British Society for Rheumatology Biologics Register.
British Society for Rheumatology Biologics Register Control Centre Consortium, Manchester, UK.
OBJECTIVE: To determine whether the rate of serious infection is higher in anti-tumor necrosis factor (anti-TNF)-treated rheumatoid arthritis (RA) patients compared with RA patients treated with traditional disease-modifying antirheumatic drugs (DMARDs).
METHODS: This was a national prospective observational study of 7,664 anti-TNF-treated and 1,354 DMARD-treated patients with severe RA from the British Society for Rheumatology Biologics Register. All serious infections, stratified by site and organism, were included in the analysis.
RESULTS: Between December 2001 and September 2005, there were 525 serious infections in the anti-TNF-treated cohort and 56 in the comparison cohort (9,868 and 1,352 person-years of followup, respectively). The incidence rate ratio (IRR), adjusted for baseline risk, for the anti-TNF-treated cohort compared with the comparison cohort was 1.03 (95% confidence interval 0.68-1.57). However, the frequency of serious skin and soft tissue infections was increased in anti-TNF-treated patients, with an adjusted IRR of 4.28 (95% confidence interval 1.06-17.17). There was no difference in infection risk between the 3 main anti-TNF drugs. Nineteen serious bacterial intracellular infections occurred, exclusively in patients in the anti-TNF-treated cohort.
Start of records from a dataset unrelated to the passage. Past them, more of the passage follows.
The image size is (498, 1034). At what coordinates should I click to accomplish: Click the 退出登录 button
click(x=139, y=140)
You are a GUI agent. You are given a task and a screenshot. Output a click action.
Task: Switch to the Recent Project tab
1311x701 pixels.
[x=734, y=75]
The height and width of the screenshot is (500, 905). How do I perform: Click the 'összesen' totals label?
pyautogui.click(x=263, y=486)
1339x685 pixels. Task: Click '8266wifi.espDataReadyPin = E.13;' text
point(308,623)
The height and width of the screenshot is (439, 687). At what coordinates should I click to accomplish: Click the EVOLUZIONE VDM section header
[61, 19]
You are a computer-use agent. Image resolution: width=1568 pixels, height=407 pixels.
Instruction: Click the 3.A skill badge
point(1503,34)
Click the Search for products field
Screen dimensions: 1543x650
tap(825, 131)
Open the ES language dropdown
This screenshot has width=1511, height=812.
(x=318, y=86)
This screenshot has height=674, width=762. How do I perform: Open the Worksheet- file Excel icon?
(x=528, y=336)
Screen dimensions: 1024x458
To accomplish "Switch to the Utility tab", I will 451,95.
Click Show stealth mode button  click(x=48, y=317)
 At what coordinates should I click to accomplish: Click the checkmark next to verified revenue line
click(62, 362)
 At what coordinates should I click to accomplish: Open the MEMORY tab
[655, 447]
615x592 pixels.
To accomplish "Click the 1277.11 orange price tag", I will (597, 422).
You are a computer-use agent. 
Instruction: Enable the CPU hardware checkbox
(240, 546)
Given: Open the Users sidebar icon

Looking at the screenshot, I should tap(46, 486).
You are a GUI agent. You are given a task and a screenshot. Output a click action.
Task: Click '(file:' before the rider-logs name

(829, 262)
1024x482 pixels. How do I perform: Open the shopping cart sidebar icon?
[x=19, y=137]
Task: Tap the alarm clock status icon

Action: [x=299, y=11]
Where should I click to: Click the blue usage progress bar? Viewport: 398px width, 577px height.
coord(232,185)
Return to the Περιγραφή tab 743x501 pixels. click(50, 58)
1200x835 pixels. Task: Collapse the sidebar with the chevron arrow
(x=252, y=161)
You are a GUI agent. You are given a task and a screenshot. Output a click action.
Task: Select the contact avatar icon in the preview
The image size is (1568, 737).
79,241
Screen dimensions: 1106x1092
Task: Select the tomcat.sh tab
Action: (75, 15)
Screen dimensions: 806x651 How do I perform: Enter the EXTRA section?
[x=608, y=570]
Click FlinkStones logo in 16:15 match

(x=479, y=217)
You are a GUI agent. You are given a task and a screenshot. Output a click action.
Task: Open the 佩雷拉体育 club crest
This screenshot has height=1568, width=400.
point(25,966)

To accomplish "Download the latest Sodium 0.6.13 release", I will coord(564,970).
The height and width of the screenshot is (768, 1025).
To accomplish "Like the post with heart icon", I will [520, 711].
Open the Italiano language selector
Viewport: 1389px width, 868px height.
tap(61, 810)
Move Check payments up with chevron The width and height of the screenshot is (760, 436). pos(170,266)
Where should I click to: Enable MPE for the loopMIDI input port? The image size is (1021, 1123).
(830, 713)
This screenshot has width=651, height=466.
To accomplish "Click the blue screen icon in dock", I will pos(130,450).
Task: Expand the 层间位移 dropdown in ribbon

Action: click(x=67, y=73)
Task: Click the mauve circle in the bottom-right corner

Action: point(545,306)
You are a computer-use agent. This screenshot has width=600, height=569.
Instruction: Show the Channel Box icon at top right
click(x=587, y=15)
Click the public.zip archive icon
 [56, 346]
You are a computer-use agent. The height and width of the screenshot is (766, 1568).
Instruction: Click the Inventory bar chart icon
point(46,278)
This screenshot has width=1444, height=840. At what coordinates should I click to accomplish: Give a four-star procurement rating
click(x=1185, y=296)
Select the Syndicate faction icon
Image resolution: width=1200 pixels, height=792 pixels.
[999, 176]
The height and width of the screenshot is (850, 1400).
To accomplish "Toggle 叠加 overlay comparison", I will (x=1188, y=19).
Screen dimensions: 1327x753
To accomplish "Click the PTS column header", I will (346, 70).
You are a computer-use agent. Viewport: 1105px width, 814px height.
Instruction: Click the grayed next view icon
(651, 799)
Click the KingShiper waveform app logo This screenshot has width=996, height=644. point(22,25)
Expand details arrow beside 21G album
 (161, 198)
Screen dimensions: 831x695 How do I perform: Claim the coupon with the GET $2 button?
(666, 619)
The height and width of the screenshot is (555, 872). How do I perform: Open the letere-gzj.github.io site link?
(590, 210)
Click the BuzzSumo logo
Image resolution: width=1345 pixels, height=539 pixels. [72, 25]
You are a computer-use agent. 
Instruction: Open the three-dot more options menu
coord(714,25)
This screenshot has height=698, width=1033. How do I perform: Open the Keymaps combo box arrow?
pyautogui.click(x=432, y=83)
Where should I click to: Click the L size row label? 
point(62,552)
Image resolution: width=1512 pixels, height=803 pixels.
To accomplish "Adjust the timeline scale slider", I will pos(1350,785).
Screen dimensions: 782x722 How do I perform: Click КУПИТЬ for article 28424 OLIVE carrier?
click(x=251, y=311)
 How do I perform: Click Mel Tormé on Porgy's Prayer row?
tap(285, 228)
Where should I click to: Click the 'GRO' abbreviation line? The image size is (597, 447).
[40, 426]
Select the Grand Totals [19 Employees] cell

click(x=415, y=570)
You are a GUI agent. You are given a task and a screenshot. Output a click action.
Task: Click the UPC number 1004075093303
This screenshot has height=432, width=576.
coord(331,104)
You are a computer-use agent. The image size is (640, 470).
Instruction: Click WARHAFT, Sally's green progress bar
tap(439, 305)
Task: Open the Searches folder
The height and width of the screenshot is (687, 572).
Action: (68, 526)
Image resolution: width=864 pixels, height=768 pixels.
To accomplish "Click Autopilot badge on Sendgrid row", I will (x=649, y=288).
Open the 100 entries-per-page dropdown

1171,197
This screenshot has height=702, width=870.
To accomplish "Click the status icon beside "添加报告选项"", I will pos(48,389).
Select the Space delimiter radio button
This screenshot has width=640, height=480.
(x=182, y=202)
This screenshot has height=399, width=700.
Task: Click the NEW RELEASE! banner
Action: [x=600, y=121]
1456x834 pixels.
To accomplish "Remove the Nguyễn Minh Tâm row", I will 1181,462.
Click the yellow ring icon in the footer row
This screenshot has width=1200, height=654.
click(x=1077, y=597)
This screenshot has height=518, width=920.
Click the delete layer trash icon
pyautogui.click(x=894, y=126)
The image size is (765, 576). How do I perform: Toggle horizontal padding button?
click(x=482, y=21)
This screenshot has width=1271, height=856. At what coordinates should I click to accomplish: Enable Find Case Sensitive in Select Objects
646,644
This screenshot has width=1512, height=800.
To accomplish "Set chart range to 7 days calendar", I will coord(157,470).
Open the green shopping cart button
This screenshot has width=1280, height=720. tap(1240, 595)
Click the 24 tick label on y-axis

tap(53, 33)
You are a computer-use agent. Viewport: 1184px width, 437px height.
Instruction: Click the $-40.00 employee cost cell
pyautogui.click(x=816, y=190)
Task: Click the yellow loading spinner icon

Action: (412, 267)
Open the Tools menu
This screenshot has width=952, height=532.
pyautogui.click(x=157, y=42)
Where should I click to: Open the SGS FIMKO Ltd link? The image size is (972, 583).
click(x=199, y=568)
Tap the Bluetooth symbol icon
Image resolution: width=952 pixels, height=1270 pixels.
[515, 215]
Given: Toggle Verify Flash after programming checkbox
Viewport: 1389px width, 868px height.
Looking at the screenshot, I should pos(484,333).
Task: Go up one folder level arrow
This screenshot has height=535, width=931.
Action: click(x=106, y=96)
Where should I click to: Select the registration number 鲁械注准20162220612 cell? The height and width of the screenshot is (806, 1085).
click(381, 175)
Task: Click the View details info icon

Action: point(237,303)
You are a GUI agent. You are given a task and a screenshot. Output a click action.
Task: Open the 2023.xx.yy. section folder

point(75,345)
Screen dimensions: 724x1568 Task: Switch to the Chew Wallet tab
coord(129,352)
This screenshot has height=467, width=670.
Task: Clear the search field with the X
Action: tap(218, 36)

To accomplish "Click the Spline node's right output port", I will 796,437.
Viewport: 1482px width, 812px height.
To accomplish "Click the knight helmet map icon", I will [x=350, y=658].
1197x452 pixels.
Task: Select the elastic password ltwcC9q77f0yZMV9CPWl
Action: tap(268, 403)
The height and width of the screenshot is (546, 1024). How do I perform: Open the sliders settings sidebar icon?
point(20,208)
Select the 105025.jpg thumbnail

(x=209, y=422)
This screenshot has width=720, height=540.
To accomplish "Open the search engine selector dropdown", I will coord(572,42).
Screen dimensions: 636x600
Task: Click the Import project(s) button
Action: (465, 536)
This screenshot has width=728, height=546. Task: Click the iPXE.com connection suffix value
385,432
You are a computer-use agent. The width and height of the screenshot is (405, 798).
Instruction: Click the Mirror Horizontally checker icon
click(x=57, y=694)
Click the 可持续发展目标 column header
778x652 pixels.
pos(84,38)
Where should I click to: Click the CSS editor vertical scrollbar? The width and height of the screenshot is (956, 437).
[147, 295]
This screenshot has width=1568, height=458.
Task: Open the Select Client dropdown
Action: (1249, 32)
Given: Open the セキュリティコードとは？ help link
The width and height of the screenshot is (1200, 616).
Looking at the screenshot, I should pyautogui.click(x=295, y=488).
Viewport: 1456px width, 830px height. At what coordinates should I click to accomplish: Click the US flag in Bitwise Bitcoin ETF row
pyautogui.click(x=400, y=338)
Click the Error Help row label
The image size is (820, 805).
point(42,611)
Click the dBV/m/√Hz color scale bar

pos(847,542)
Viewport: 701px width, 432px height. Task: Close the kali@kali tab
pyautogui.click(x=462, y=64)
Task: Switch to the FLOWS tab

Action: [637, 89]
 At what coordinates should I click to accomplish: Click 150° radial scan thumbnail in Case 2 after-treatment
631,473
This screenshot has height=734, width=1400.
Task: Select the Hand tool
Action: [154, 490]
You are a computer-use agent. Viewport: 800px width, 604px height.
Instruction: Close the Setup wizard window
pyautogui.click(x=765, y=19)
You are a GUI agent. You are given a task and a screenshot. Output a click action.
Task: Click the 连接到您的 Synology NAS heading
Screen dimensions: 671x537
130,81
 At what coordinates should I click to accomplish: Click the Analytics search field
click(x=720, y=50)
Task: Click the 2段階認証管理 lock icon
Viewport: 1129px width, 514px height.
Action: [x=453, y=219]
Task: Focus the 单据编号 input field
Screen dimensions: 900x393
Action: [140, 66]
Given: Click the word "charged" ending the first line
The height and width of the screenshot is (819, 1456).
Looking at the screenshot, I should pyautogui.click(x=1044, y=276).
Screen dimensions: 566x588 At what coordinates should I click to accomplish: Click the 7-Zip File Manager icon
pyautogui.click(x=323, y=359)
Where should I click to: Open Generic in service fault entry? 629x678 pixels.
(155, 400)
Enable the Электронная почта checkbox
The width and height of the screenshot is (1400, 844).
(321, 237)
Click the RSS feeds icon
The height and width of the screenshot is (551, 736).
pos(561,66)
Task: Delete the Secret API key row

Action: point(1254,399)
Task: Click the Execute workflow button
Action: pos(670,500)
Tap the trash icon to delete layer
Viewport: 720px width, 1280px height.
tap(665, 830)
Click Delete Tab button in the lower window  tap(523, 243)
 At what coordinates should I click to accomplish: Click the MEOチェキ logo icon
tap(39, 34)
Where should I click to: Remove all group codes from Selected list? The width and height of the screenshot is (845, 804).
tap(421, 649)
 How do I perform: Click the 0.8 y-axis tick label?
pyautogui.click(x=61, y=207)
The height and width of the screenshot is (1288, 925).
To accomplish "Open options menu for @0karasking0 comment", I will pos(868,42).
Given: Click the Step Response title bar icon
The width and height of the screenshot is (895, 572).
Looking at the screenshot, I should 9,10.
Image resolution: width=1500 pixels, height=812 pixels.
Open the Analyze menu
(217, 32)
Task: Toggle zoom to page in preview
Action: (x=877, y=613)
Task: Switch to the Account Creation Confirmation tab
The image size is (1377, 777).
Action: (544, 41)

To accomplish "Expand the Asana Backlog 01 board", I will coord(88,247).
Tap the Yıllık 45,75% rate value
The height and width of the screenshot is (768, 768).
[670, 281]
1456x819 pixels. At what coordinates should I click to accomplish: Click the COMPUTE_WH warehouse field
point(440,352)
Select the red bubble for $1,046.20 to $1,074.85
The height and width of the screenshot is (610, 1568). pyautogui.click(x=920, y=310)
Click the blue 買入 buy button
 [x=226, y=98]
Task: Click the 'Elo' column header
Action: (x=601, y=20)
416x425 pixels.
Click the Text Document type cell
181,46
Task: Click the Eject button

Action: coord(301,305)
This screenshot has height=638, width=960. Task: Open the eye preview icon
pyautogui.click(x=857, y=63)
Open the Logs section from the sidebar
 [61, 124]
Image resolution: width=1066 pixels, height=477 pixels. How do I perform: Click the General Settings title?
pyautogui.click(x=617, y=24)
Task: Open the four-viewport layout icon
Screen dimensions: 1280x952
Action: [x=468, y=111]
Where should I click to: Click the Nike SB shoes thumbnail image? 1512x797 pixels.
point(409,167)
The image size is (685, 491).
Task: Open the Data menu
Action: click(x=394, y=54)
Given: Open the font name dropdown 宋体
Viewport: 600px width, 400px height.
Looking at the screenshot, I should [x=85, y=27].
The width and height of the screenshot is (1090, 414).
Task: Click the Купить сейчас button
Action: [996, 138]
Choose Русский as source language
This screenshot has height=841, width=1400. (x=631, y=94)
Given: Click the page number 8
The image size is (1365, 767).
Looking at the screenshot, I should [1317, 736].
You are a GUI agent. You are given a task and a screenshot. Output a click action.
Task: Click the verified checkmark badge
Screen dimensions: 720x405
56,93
CONCLUSION: In patients with active RA, anti-TNF therapy was not associated with increased risk of overall serious infection compared with DMARD treatment, after adjustment for baseline risk. In contrast, the rate of serious skin and soft tissue infections was increased, suggesting an important physiologic role of TNF in host defense in the skin and soft tissues beyond that in other tissues.
PMID: 16868999 [PubMed - indexed for MEDLINE]